• [Text segment]

- - - -

This episode continues our series examining the impact Christianity had on history & culture. Today we take a look at how the Faith impacted the world’s view of women.

Contemporary secular feminism came about because of the Christian Gospel’s elevation of women. As with so many other privileges and liberties, as well as the prosperity many in the Western world enjoy; they find their origin in a Biblical view of the world and Mankind’s place in it. But as secularism gained traction in the 20th C and God was increasingly pushed from the public square, privilege became entitlement, liberty devolved to license, and greed turned prosperity into massive debt. All because the moral base that made them possible was forfeited in favor of the fiction told by secularism.

Radical feminism is a grand case in point. Feminists would never have been able to mount their attack on what they deem the subjugation of women were it not for the Christian elevation of women in the first place. They never would have had the platform to make demands were it not for the Biblical worldview Christianity ensconced in Western civilization.

In Gal. 3:28 the Apostle Paul wrote, “There is neither male nor female, for you are all one in Christ Jesus.” In Ephesians 5 where he defines the roles of husband & wife in marriage, Paul tells husbands to love their wives as they do themselves. Peter tells husbands to treat a wife tenderly & with great care as he would a delicate & precious vase. This seems like common sense, but ONLY because what Paul & Peter instruct has shaped our view of marriage and a husband’s duty to his wife. We don’t realize what an utterly radical assignment that was to men living in the 1st C.

At that time, Jewish men placed far less honor on women. One of the prayers some Jewish men prayed went, “Lord, I thank You I was not born a Gentile, a woman, or a dog.”  In the Greek and Roman world, wives were esteemed as little better than servants. A wife was a social convention by which a man raised legitimate heirs for the family name and fortune. But when it came to affection and pleasure, many men kept mistresses or visited temple prostitutes. Generally speaking, a wife had little honor in her husband’s esteem and had little claim on his attention or affections.[1]

When Paul told husbands to love their wives as Christ loves the Church in Ephesians 5, he elevated the wife to a place she’d not had before.

In 1 Peter 3:7 we read— “Husbands, dwell with your wife with understanding, giving honor to her, as to the weaker vessel, and as being heirs together of the grace of life, that your prayers may not be hindered.”

When Peter told a Christian husband to honor his wife as he would a precious and delicate vase, this was nothing less than radical social revolution. The idea that a man would take the time to understand his wife was new and novel. And it was precisely for values like this Christians were accused by their critics of upsetting the social order and turning the world upside down. [2]

Imagine that! Because Christian men loved and served their wives, they were hated and persecuted. Why? Because they were monkeying with a system that had been in place for hundreds of years. Who knows what chaos might ensue if men started honoring their wives!

Now, I know what some feminists would say at this point because I’ve already heard it; “What about Peter & Paul’s instruction that a wife is to submit to her husband? See?! They’re just misogynist keepers of the tradition of a male-dominated society.”

Not exactly. In fact, not even close. Just as both Peter & Paul defied all cultural sensitivities of their day by calling men to love their wives sacrificially, & seek daily to understand and honor them, what they said to women in their roles as wives was JUST as revolutionary. Let me explain . . .

- - - -

• [Dataset content]
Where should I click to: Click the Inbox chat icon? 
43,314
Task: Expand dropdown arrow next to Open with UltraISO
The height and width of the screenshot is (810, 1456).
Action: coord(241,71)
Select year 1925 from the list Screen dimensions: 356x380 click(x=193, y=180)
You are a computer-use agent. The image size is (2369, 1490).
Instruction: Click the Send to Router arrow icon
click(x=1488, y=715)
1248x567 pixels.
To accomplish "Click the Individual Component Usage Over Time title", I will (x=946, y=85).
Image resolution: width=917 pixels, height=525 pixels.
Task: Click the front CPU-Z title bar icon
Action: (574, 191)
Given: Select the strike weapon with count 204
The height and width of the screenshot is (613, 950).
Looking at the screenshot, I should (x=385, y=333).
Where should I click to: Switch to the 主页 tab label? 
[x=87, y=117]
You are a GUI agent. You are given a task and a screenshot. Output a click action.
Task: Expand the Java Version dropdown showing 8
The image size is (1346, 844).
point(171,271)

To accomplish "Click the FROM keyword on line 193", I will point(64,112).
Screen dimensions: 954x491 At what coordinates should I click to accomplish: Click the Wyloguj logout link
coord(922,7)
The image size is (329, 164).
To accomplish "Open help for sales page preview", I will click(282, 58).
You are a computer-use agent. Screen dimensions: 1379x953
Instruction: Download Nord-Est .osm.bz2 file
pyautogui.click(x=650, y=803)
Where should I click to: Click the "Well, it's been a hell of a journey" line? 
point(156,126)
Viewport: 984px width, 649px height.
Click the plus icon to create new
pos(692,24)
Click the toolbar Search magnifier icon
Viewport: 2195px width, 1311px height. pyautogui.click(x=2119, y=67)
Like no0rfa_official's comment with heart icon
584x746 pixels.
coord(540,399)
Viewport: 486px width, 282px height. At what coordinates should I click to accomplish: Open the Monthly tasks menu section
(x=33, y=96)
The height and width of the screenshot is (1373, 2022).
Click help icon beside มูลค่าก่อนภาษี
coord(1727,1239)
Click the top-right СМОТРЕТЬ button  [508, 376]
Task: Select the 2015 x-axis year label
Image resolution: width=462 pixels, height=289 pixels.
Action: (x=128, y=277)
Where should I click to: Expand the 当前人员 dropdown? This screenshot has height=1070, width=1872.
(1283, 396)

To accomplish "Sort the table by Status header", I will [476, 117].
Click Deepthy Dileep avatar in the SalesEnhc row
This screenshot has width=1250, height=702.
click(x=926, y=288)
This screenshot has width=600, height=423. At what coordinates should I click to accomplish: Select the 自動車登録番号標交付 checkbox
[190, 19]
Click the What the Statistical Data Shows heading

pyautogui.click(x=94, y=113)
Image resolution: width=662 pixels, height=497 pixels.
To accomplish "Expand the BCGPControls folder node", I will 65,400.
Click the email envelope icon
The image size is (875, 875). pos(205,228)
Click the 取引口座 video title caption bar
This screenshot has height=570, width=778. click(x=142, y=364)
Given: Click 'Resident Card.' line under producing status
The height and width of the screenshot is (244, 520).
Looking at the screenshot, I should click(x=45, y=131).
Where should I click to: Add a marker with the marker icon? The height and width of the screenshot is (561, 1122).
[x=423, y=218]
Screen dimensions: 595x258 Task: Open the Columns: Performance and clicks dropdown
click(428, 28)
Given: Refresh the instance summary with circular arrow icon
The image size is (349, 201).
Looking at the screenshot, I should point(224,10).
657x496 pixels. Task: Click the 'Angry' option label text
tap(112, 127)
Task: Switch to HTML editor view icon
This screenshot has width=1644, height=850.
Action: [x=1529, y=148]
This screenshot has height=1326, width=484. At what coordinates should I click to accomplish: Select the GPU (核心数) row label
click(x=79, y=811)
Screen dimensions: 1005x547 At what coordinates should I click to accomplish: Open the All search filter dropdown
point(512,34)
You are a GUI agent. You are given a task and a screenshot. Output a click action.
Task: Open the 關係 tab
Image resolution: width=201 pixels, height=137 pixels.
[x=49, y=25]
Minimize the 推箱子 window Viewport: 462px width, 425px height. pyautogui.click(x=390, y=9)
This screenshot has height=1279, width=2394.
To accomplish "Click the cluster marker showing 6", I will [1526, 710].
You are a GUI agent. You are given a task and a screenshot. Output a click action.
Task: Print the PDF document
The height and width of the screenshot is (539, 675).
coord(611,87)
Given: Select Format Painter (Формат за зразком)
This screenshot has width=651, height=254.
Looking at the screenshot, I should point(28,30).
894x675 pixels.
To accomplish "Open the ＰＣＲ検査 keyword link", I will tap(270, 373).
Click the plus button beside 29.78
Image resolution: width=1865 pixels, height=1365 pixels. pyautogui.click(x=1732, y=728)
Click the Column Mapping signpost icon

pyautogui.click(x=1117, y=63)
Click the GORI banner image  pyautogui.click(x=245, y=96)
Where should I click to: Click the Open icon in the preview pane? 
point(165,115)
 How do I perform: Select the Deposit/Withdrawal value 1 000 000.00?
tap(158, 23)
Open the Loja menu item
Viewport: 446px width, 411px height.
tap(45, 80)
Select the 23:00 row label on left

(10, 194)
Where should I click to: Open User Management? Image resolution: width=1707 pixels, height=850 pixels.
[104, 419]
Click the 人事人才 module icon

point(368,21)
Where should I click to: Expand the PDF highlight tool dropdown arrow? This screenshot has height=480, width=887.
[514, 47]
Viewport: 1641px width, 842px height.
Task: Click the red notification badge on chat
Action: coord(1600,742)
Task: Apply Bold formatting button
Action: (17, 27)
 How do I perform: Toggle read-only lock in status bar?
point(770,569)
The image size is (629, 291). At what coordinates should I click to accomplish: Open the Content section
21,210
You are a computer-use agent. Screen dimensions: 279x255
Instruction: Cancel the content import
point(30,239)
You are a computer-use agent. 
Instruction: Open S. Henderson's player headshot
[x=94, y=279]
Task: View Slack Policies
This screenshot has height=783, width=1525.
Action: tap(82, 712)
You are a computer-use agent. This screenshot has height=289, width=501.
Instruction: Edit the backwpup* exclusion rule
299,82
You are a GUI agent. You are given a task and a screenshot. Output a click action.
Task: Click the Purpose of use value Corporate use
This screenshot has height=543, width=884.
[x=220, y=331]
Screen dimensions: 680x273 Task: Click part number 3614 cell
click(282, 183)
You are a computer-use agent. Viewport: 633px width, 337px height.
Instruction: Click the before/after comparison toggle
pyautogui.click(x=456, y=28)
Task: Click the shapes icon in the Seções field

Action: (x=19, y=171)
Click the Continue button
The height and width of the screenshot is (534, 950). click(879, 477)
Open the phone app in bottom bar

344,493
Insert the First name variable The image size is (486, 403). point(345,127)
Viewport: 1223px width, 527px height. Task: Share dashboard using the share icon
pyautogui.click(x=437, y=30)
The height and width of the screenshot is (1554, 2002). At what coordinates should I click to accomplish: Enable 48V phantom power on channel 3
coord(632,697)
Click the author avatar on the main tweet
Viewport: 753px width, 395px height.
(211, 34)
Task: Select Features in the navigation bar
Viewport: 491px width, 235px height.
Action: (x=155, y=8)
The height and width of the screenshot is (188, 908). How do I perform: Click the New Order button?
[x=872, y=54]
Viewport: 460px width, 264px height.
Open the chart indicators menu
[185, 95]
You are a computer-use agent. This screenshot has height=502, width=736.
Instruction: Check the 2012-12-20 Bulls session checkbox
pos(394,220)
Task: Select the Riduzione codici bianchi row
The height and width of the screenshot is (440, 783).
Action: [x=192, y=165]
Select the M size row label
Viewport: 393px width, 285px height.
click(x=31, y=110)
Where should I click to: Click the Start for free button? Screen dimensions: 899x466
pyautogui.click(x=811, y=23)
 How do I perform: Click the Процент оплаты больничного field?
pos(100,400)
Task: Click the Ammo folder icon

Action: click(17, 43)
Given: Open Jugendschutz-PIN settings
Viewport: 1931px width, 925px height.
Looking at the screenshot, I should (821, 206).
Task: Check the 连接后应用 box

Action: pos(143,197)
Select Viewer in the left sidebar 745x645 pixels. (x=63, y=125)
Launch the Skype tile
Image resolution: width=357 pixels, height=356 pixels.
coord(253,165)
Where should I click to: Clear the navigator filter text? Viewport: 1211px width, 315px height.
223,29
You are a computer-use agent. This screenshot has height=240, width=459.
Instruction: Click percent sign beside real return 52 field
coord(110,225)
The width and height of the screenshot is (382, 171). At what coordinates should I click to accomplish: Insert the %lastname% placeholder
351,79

- - - -

• [Set of tasks]
1) Decide whether each statement agrees with the essay on Christianity and women. Answer yes or no for each, and quote the deciding words of the essay exactly. (a) In the Greek and Roman world, wives were esteemed as little better than servants. (b) Critics praised Christians for preserving the social order. (c) Peter is credited with the words of Gal. 3:28.
2) In the listing, retype everything from the line containing "Task: Select the Riduzione codici bianchi row" down to the line containing "Action: pos(143,197)", with both of those lines included.
The essay and the listing come from separate, unrelated sources.

• [Worked answers]
1)
(a) Yes: "In the Greek and Roman world, wives were esteemed as little better than servants."
(b) No: "Christians were accused by their critics of upsetting the social order and turning the world upside down."
(c) No: "In Gal. 3:28 the Apostle Paul wrote"

2)
Task: Select the Riduzione codici bianchi row
The height and width of the screenshot is (440, 783).
Action: [x=192, y=165]
Select the M size row label
Viewport: 393px width, 285px height.
click(x=31, y=110)
Where should I click to: Click the Start for free button? Screen dimensions: 899x466
pyautogui.click(x=811, y=23)
 How do I perform: Click the Процент оплаты больничного field?
pos(100,400)
Task: Click the Ammo folder icon

Action: click(17, 43)
Given: Open Jugendschutz-PIN settings
Viewport: 1931px width, 925px height.
Looking at the screenshot, I should (821, 206).
Task: Check the 连接后应用 box

Action: pos(143,197)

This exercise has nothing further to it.